Seeing the imagined: a latent functional alignment in visual imagery decoding from fMRI data

arXiv cs.AI / 4/20/2026

💬 OpinionSignals & Early TrendsIdeas & Deep AnalysisModels & Research

Key Points

  • The paper examines whether a state-of-the-art fMRI-to-visual decoder trained for perception can be adapted to reconstruct mental imagery from the Imagery-NSD benchmark.
  • It proposes a “latent functional alignment” method that maps imagery-evoked brain activity into the pretrained model’s conditioning space while freezing the rest of the network.
  • To address limited paired imagery-perception supervision, the authors add a retrieval-based augmentation that picks semantically related perception trials from NSD.
  • Experiments across four subjects show consistent gains in high-level semantic reconstruction versus both a frozen pretrained baseline and a voxel-space ridge alignment baseline.
  • The results indicate that semantic structure learned from perception can improve and stabilize visual imagery decoding under out-of-distribution conditions, achieving above-chance decoding across multiple cortical regions.

Abstract

Recent progress in visual brain decoding from fMRI has been enabled by large-scale datasets such as the Natural Scenes Dataset (NSD) and powerful diffusion-based generative models.
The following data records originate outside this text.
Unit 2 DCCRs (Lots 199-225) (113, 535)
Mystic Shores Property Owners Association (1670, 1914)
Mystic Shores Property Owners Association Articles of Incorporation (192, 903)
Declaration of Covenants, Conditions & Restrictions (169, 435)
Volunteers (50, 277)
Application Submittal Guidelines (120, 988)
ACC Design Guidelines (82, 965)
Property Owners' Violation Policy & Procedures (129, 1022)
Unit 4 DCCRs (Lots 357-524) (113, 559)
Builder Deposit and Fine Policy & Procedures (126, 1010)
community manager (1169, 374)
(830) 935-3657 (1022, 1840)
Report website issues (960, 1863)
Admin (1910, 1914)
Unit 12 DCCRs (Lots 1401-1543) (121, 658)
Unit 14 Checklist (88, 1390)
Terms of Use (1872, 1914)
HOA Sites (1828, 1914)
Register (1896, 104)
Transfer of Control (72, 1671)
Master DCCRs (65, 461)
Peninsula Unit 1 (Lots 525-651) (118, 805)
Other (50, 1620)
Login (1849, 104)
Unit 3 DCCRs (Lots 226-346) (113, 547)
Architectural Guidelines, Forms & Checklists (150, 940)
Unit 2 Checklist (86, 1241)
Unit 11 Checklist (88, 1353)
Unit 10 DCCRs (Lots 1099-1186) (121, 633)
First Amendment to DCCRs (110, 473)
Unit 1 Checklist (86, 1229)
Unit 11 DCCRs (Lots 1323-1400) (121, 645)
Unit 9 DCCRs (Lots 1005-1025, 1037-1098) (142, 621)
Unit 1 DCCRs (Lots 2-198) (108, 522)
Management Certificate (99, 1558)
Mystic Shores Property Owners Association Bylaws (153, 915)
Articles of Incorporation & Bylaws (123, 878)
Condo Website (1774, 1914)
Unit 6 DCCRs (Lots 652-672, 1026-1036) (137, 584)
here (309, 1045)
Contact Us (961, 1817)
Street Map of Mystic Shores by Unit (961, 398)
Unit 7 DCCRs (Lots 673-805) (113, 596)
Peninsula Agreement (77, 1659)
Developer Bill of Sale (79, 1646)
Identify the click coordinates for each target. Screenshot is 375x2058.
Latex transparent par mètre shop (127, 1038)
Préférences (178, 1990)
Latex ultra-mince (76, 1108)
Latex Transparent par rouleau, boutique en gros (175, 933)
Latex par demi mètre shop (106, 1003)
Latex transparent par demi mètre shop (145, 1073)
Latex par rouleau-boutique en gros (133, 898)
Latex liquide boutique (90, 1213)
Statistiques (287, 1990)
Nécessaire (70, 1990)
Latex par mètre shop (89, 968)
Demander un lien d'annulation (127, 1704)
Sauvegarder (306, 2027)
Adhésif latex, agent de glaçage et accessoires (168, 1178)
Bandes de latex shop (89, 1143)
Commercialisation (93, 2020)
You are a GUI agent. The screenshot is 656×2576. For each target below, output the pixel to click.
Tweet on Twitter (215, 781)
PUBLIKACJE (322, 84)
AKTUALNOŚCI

While current pipelines are primarily optimized for perception, their performance under mental-imagery remains less well understood. In this work, we study how a state-of-the-art (SOTA) perception decoder (DynaDiff) can be adapted to reconstruct imagined content from the Imagery-NSD benchmark. We propose a latent functional alignment approach that maps imagery-evoked activity into the pretrained model's conditioning space, while keeping the remaining components frozen. To mitigate the limited amount of matched imagery-perception supervision, we further introduce a retrieval-based augmentation strategy that selects semantically related NSD perception trials. Across four subjects, latent functional alignment consistently improves high-level semantic reconstruction metrics relative to the frozen pretrained baseline and a voxel-space ridge alignment baseline, and enables above-chance decoding from multiple cortical regions. These results suggest that semantic structure learned from perception can be leveraged to stabilize and improve visual imagery decoding under out-of-distribution conditions.